Add explanation about offered tests of OpenVAS

Heiko Kiesel · Heiko Kiesel · commit ee9e2b2a882f · 2023-09-14T13:25:39.000+02:00
Signed-off-by: Heiko Kiesel &lt;heiko.kiesel@iteratec.com&gt;
diff --git a/documentation/docs/architecture/09_architecture_decisions/adr_0019.md b/documentation/docs/architecture/09_architecture_decisions/adr_0019.md
@@ -20,6 +20,8 @@ In the past, there were multiple requests for an OpenVAS integration (e.g., [#16
 
 The scanner uses the NASL Attack Scripting Language to implement vulnerability tests. These tests are fetched periodically from the free Greenbone Community Feed or the paid Greenbone Enterprise Feed. These feeds combine Network Vulnerability Tests, CVEs, CPEs, CERT-Bund-Advisories, and DFN-CERT-Advisories.
 
+The offered vulnerability tests offer another type of scans compared to secureCodeBox. They seem to be more focussed on particular CVE's, outdated service versions and advisories. Moreover, some vulnerabilities, for example SSH weaknesses, are already covered in our offered scanneres, e.g., ssh_scan and ssh-audit.
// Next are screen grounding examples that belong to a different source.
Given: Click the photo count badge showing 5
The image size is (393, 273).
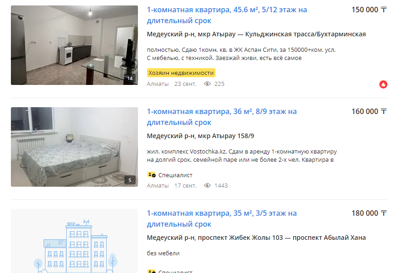Looking at the screenshot, I should [130, 180].
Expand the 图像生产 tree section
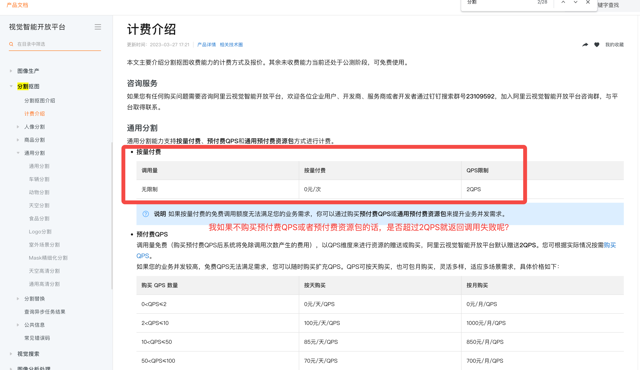640x370 pixels. 11,71
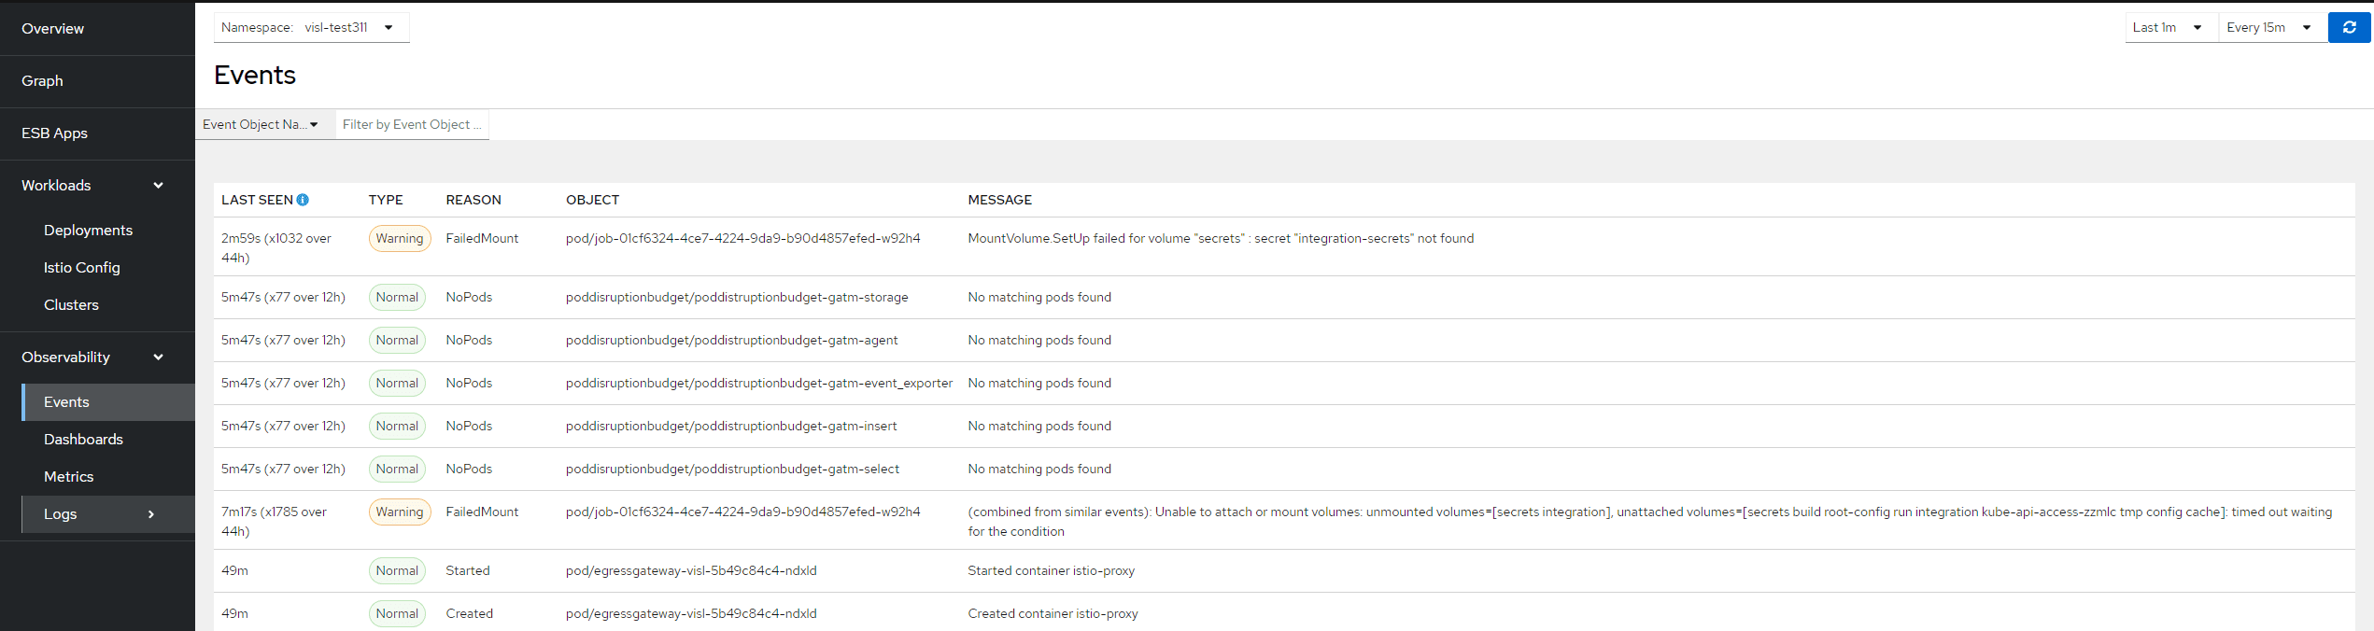Click the Last Seen info icon
The image size is (2374, 631).
[x=303, y=200]
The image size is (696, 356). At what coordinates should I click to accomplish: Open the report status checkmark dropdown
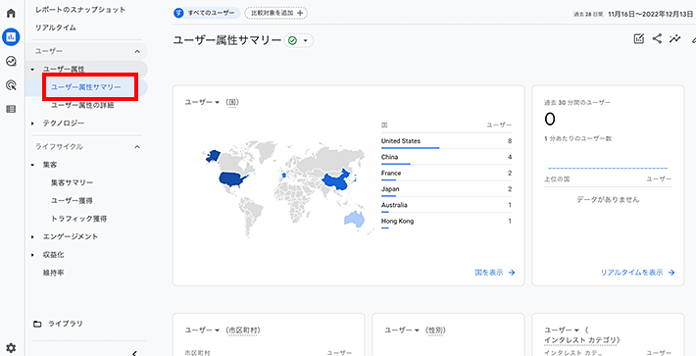(x=298, y=41)
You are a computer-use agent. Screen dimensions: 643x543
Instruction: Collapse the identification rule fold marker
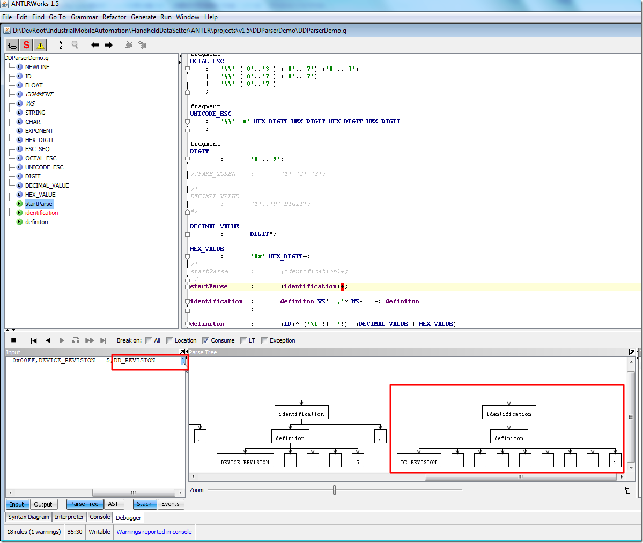coord(187,302)
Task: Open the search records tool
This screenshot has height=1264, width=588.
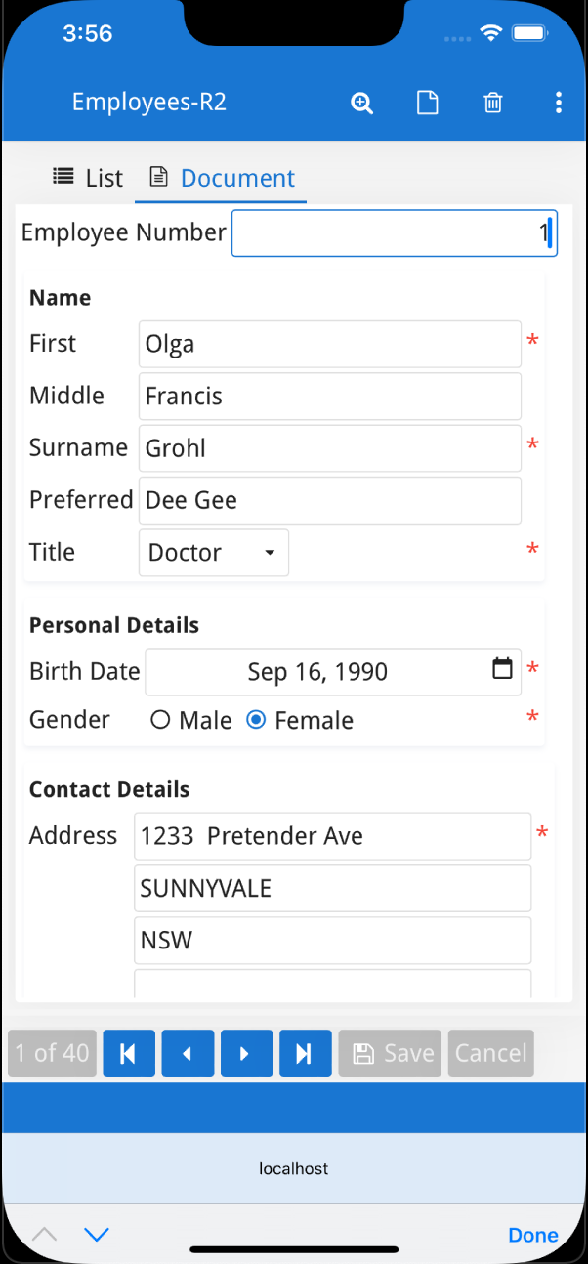Action: point(361,102)
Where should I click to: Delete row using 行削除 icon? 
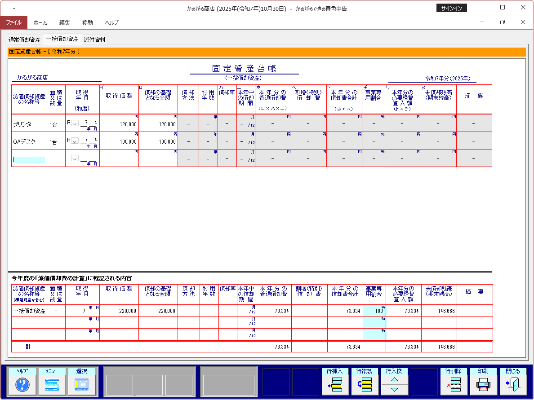coord(454,385)
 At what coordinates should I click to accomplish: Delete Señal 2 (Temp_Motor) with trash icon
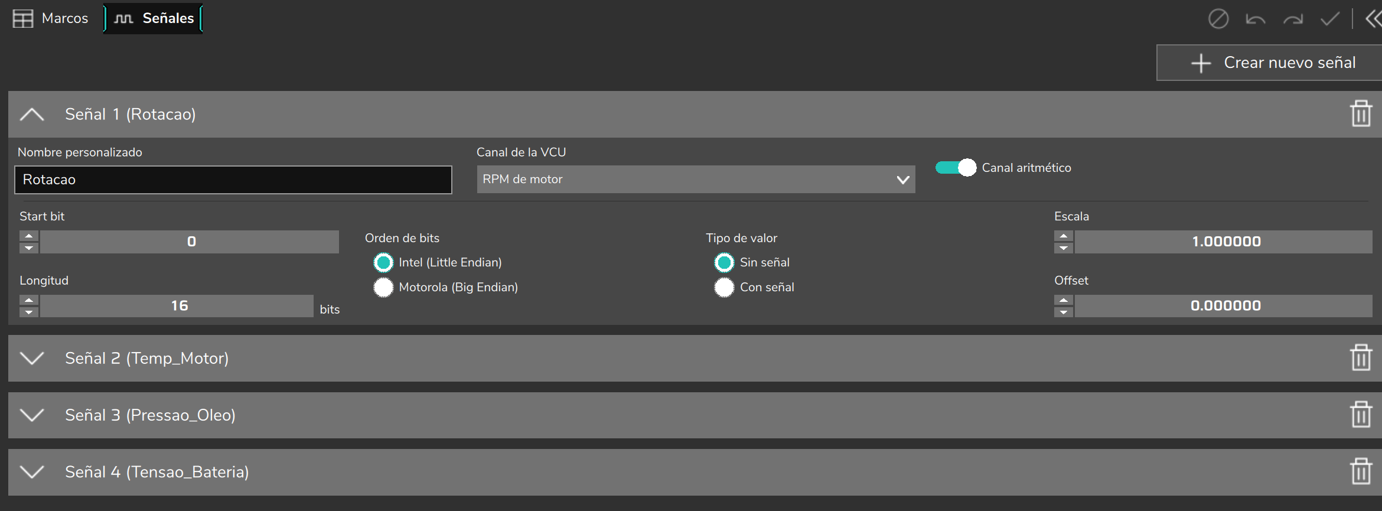1361,357
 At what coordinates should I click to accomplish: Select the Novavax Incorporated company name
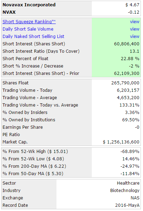tap(29, 5)
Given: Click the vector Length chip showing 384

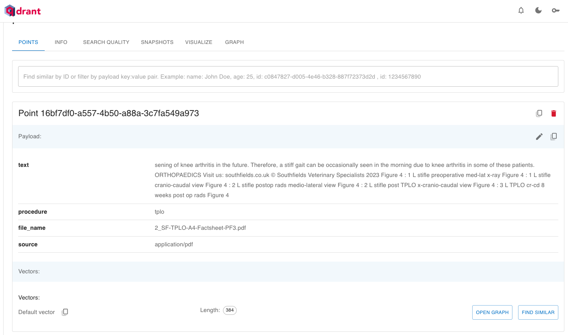Looking at the screenshot, I should point(229,310).
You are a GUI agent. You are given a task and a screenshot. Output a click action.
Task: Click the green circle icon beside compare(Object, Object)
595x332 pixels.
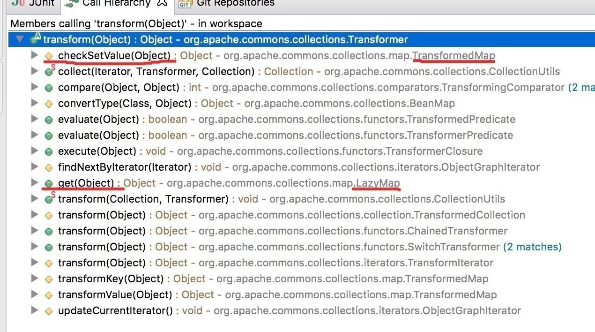pos(48,88)
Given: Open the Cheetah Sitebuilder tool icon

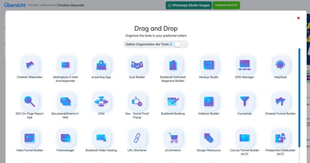Looking at the screenshot, I should (30, 65).
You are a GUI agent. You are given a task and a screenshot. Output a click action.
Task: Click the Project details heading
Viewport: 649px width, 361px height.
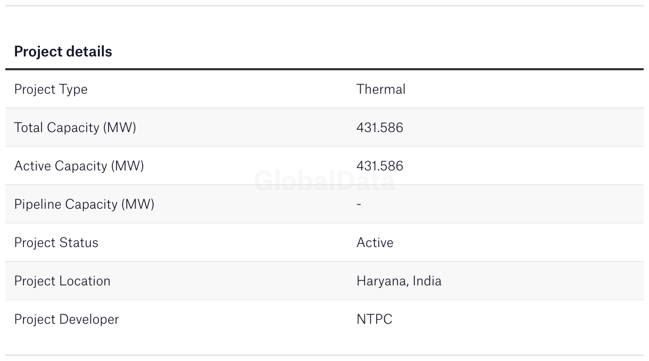click(x=63, y=52)
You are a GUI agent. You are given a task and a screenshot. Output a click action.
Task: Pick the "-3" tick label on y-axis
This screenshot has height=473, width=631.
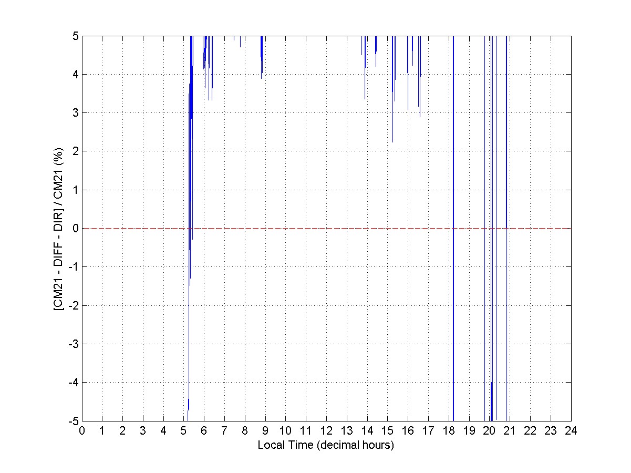(x=73, y=344)
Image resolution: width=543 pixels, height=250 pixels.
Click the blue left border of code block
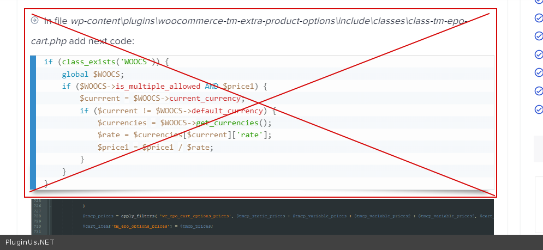pos(33,122)
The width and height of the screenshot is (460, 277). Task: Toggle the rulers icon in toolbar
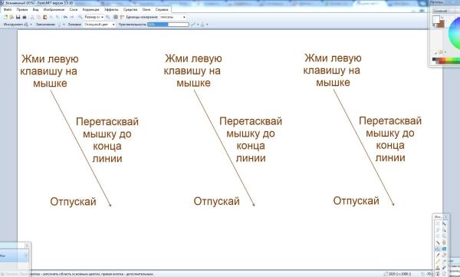click(123, 17)
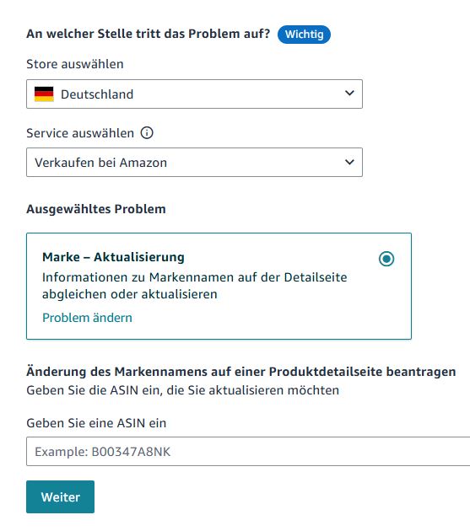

The question arises as to whether the tests offered by OpenVAS are already covered by secureCodeBox.
+
 The scanners and their corresponding parsers in secureCodeBox are implemented with Docker containers. We either dockerized them ourselves or used provided ones. Greenbone also provides a dockerized version of their OpenVAS scanner in a [Docker Compose file].
 
 Technically, one can communicate to parts of OpenVAS with two protocols. The Open Scanner Protocol is provided by `ospd-openvas`. With that, it is possible to start scans, get Vulnerability Tests information and receive scan results. The Greenbone Management Protocol allows to communicate with the core OpenVAS Greenbone Security Assistant. With it, one can create, read, update and delete scans and vulnerability information. These two protocols are available in the official [python-gvm] package.